Developers / Platform

Salesforce SOQL: Queries and Limits

By Alex Crisp

Salesforce Object Query Language (not to be confused with SQL) – or SOQL (commonly pronounced sock-el or soak-el) – is the query language that powers our interactions with the Salesforce database. While it is commonly used by developers when writing Apex, its uses go far beyond that, allowing both admins and developers to retrieve data from within the org and produce powerful reports on the data when exporting the results.

While most developers have a basic understanding of how to perform queries (and most admins will most likely be able to follow the basic syntax), SOQL can do a lot more than simply retrieving records from the database. Today, let’s explore what makes up a SOQL query and how we can take our queries to the next level.

Anatomy of a Query

The basic syntax of a query looks relatively straight forward; a SELECT statement here and a few fields there, and you have a basic query. However, the syntax has a lot more detail to it than may be initially present when looking at a simple query. 

We can break down queries into different blocks (commonly called clauses), which define which data should be retrieved, and how it should be formatted.

At a minimum, all queries contain a SELECT clause: this is the part of the query that determines which fields to be returned, followed by the FROM keyword to state the object which is being queried.

The SELECT clause can then be followed by one or more of the optional clauses which can drastically alter the results:

  • WHERE clause: used to filter out the records to be returned by providing logical operators which can be combined using the AND or OR operators.
  • TYPEOF clause: used to provide fields to select when referencing polymorphic lookups, e.g. to query Tasks which are related to a specific object.
  • WITH clause: used to specify additional query behavior; this could be enforcing field level permissions via WITH SECURITY_ENFORCED or to specify a data category when querying knowledge articles or questions.
  • ORDER BY clause: does what it says on the tin and orders the query results in a specific way.
  • GROUP BY clause: this clause drastically changes the behavior of the query. Rather than returning individual records as results, the GROUP BY query changes the query into an aggregate query, returning data based on the collective dataset rather than from individual rows. Using a GROUP BY clause enables us to use the HAVING clause, which we shall go into more detail shortly.

Relational Queries

Another powerful feature of SOQL is the ability to span relationships within our queries. This can be as simple as retrieving a parent account’s name, or something more complex, such as retrieving the contacts related to an account. 

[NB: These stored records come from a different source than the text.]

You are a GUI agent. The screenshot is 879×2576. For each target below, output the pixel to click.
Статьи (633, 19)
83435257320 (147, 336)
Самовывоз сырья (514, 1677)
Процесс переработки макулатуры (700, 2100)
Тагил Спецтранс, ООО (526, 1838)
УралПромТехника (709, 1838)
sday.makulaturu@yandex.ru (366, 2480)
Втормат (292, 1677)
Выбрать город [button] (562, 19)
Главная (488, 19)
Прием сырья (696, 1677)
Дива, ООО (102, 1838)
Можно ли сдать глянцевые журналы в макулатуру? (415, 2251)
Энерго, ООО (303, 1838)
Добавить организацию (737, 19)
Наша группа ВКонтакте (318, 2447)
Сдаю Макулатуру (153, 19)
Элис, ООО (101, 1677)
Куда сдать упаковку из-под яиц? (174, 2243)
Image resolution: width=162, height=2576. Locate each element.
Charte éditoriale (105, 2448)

These relationship queries come in two types:

Child to Parent

  • These go up a relationship tree, referencing fields of a parent object when we query the child object. 
  • These can go up 5 levels, referencing fields on grandparent, great grandparent, and so on. 
  • These types of relationships are accessed via dot notation, and it is key to remember this uses the relationship name which for custom relationships always ends with __r.

Parent to Child

  • These go down the relationship tree, referencing records and fields of an object which is a child of the query record.
  • These queries can only go down one level. i.e. you could query an account’s contacts, but not also records related to those contacts.
  • These are written via sub queries in the SELECT clause, with the FROM being the relationship name (e.g. Contacts or My_Custom_Objects__r).

Aggregate Queries

Aggregate queries are like magic. They can take massive and complex datasets and condense them down into a few rows, giving you exactly the data you need without having to do any of the hard work yourself! These should be used when you care more about the dataset as a whole, rather than individual records.

They do this through the combined use of the GROUP BY clause and what we call Aggregate Functions that are placed into the SELECT clause.

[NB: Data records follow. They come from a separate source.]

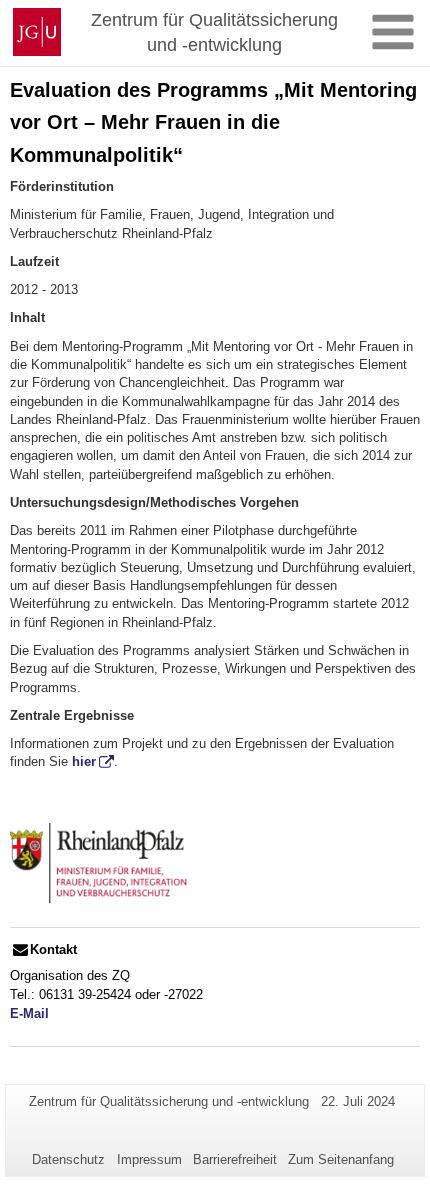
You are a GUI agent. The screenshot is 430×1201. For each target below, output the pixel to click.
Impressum (149, 1159)
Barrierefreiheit (235, 1159)
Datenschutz (68, 1159)
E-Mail (29, 1013)
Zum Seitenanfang (341, 1159)
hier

We can use the following aggregate functions depending on our specific use case:

  • COUNT() / COUNT(fieldName) – Counts the number of rows returned by a query. Usually used with the Id field, or other lookups.
  • COUNT_DISTINCT(fieldName) – Counts the number of unique, nonnull, values for the query.
  • AVG(fieldName) – Returns the average value for a field based on the rows returned by the query.
  • MIN(fieldName) – Returns the minimum value for a field based on the query. Can even be used on picklists, which returns based on the picklist sort order.
  • MAX(fieldName) – Returns the maximum value for a field based on the query. Can even be used on picklists, which returns based on the picklist sort order.
  • SUM(fieldName) – Returns the numeric sum of a field based on the query results.

The GROUP BY clause also has two siblings which can further augment the power of our query while also providing the same data as the standard GROUP BY clause – through also returning various subtotals. Useful when you need to see the breakdown of the data, and not just the grand totals.

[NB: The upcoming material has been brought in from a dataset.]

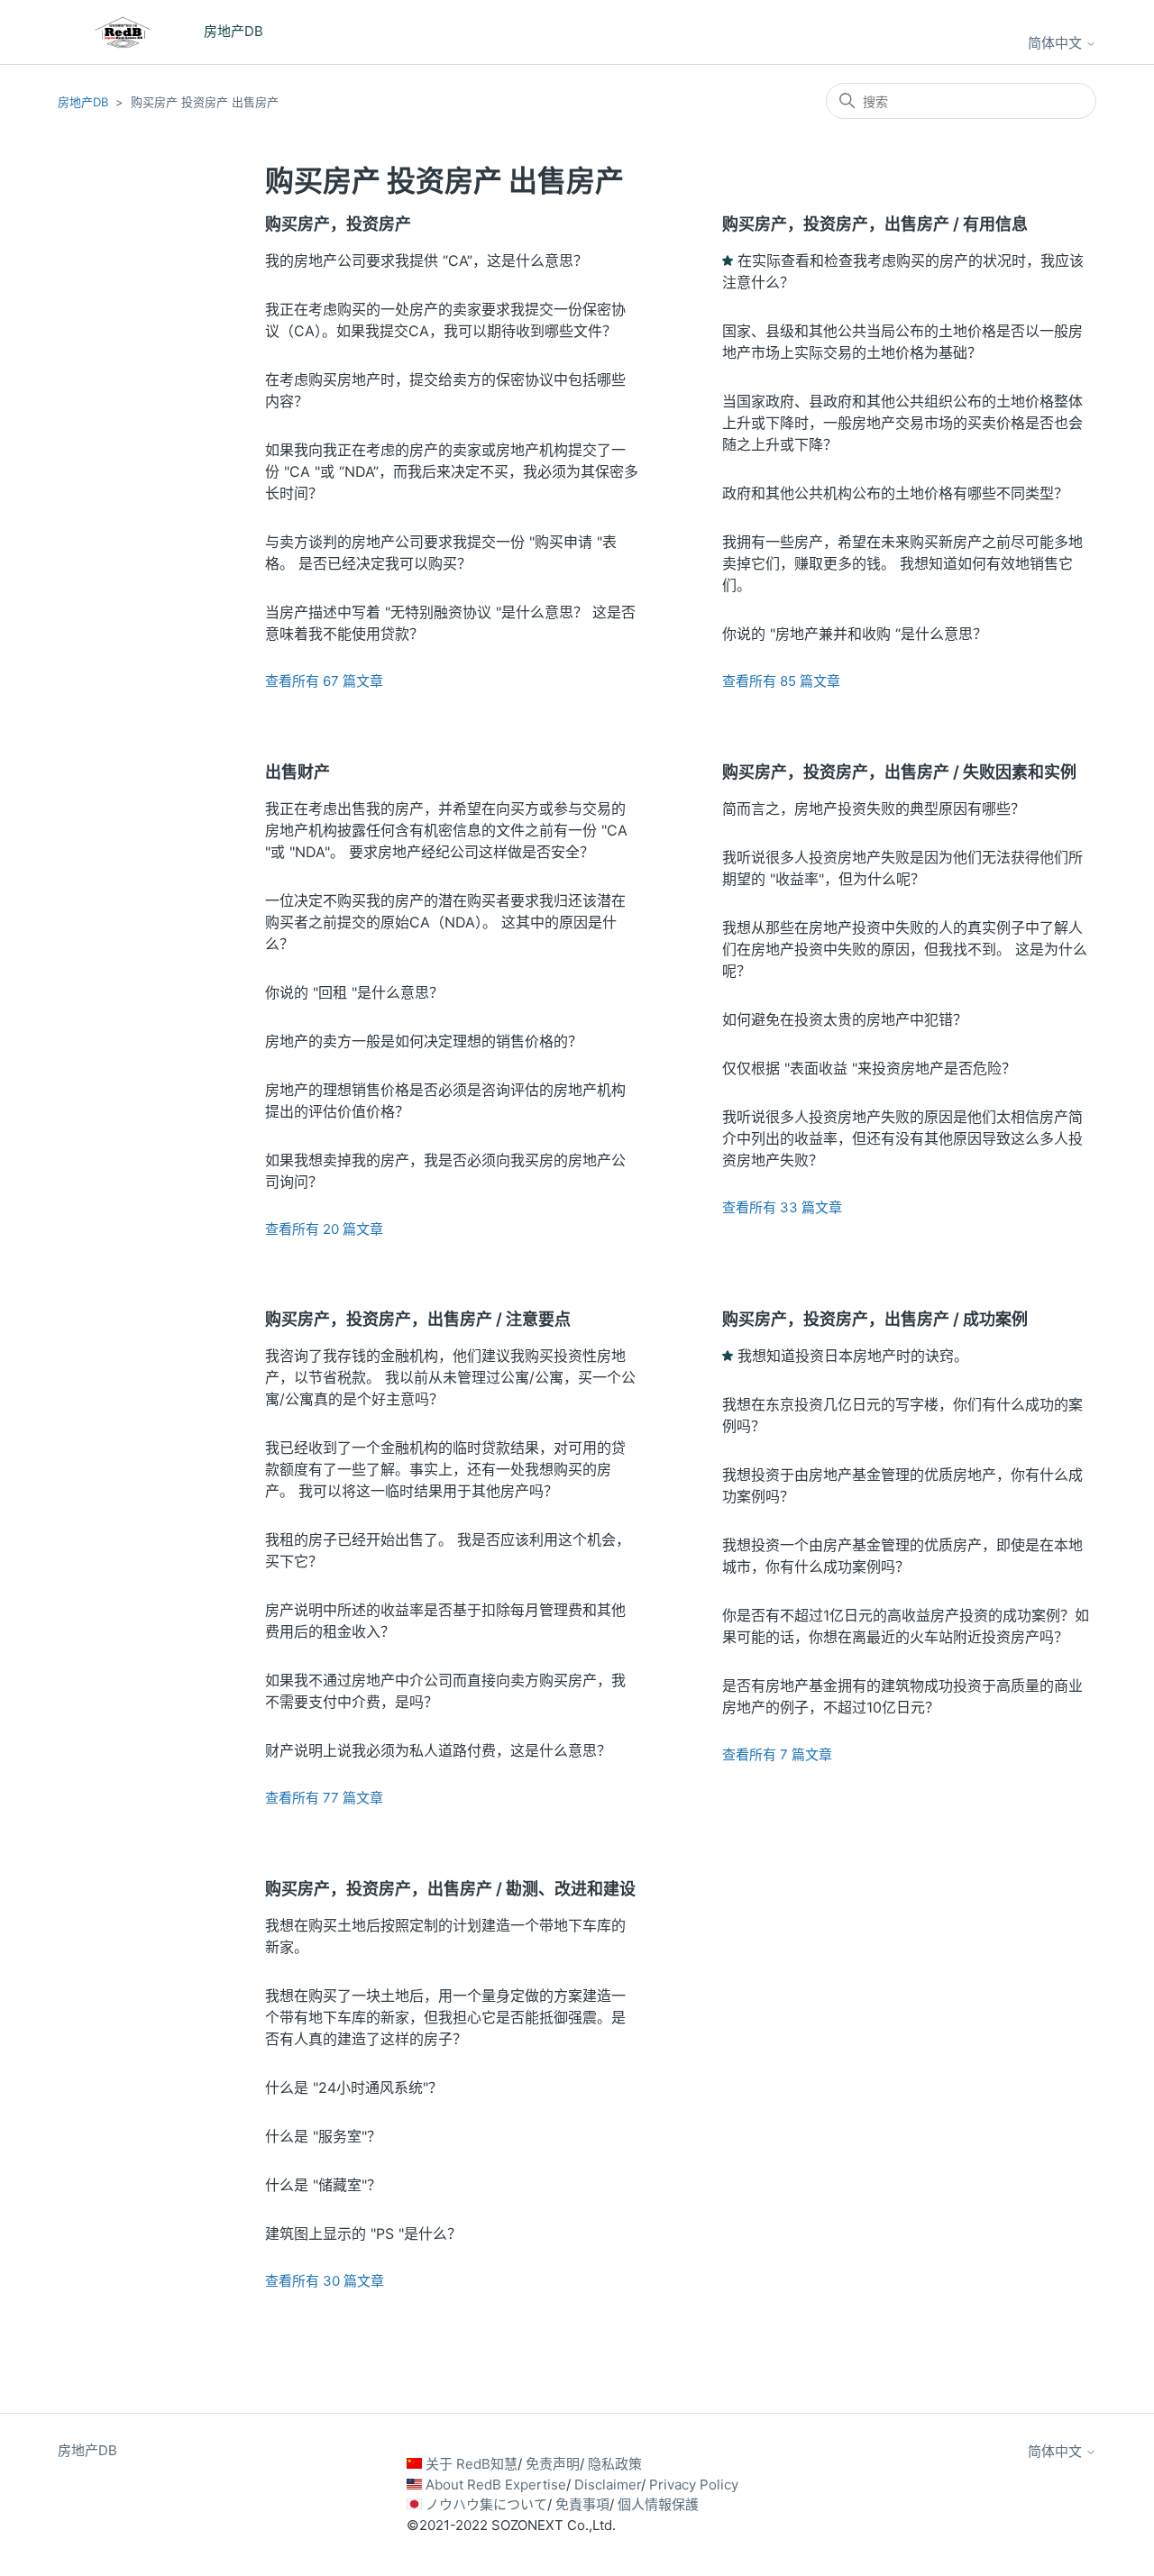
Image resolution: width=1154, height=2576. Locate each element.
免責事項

GROUP BY ROLLUP(fieldName, fieldName2, ….)

  • Used with multiple field aggregates (e.g. count the number of opportunities in stages and sum their total amount).
  • Takes our aggregate query and also returns the subtotals for each category.
  • Includes a subtotal row for each combination of fields (calculated left to right in the provided fields).
  • Field ordering is important!
  • Has a final grand total row.

The above query would return the following:

AccountStageAmount
Universal ContainersQualifications125
Universal ContainersClosed Won800
Universal Containersnull925
ACMEProposal/Price Quote2500
ACMEClosed Lost500
ACMEnull3000
nullnull3925

GROUP BY CUBE(fieldName, fieldName2, ….)

  • Used with multiple field aggregates (e.g. count the number of opportunities in stages and sum their total amount).
  • Gives us an aggregate for all combinations of group fields.
  • Includes more information than a GROUP BY ROLLUP.
  • Field ordering doesn’t matter.
  • Useful for producing cross tabular reports.

The above query would return the following:

AccountStageAmount
nullnull3925
nullQualification125
Universal ContainersQualification125
Universal ContainersClosed Won800
Universal Containersnull925
ACMEProposal/Price Quote2500
ACMEClosed Lost500
ACMEnull3000

These queries can then be further filtered down through the use of the HAVING clause. For example, let’s say we have an object which we use to tag contacts with specific keywords. We wish to find all the contacts which have tags for ‘United Kingdom’, ‘Salesforce Developer’, and ‘Available’; we can use the following query to find exactly those contacts, without having to do any of the hard work ourselves!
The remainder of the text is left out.